This holiday season, give more without straining your budget

Holidays need not mean expensive gifts. This guide will help make your giving more meaningful.

It’s that time of the year again. You decorate the house inside and out, warm up with mugs of hot chocolate and eggnog as you sit before your TV, and watch films that celebrate the holiday season. On the flip side, it’s also a time that brings gifting stress for many of us. From finding the right gift for each person on your list to keeping it all within budget, gifting can be a challenge. This holiday season, take a different approach. Instead of taxing your wallet, use this alternative gift guide to make your giving truly meaningful.

1. Chronicle your family history:

What better way to get together as a family than to record the journey of your family through generations? Collect photographs, letters, important documents (certificates, medals, etc.) from family members to get started. Save letters and greeting cards you receive and create a family scrapbook. Take advantage of the digital revolution and record interviews with older family members. If you’re feeling a bit more adventurous, you can even make a family history quilt and dedicate blocks to each member of the family or make individual quilts. Designs on the quilt can be simple or detailed, depicting the interests and personalities of different family members.

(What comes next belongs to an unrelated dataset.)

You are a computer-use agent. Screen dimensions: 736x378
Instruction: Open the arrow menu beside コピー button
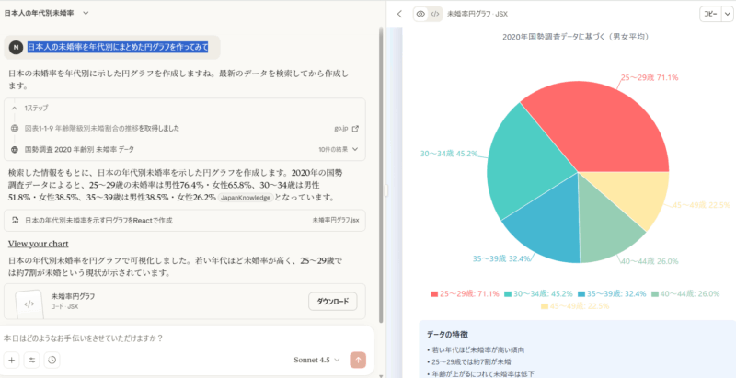725,14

2. Give homemade baked goods or a dried herb wreath:

From cakes to brownies and cookies, who wouldn’t appreciate homemade goodies you made for them? If you enjoy baking holiday treats for your own family, make a few extra batches, put them in cellophane bags that you can tie up using colourful ribbons. If you’re a culinary enthusiast and grow herbs in your garden all summer long, you might have a large surplus of fresh herbs. Using next to no equipment, you can make your own herb wreaths and give them as gifts. Alternatively, you could also put the herbs in a jar and give that.

3. Make an emergency kit gift basket:

We all need to be prepared for emergencies for there’s no telling when one could strike. So no matter who you give this to, this can be a really practical gift. Putting together an emergency kit gift basket is easy. Include a few non-perishable food items, toothbrushes and toothpaste, razors, combs, soaps, toilet paper; first-aid items like band aids, self-adhesive bandages and dressings; flashlights; gas cans; jumper cables; and sleeping bags. Provide a backpack to hold all these items together, and your gift is done!

4. Visit a local nursing home:

Your time is an intangible, yet is one of the most profound gifts you can give, especially to a senior, who may not have too many material needs but would appreciate human companionship. Call up your local nursing home to fix a time when you can visit the seniors. If it is allowed, take your children too, and have them prepare handmade greeting cards or craft items to take as gifts for the nursing home residents. During the holiday season, you might consider adopting a senior and lending them a hand in their day-to-day requirements or simply to chat with them for a few hours a week.

5. Make your own gift

Lastly, you always have the option of making your own gift. The biggest investments you’ll need to make for this will be your time and creative imagination, not money. The ideas are limitless. You could embroider handkerchiefs with lines from poems or witty messages; customize plain mugs by drawing on them; make jewelry storage frames and handmade jewelry; or put together in-a-jar food mixes – brownies, chutneys, sauces and more.

As you ponder your giving plan and budget this holiday season, take a moment to reflect on how there might be people who would benefit more from the gift of your time, attention and care than a showering of material items. Every time you’re able to do so, the value of your gift becomes priceless and memorable.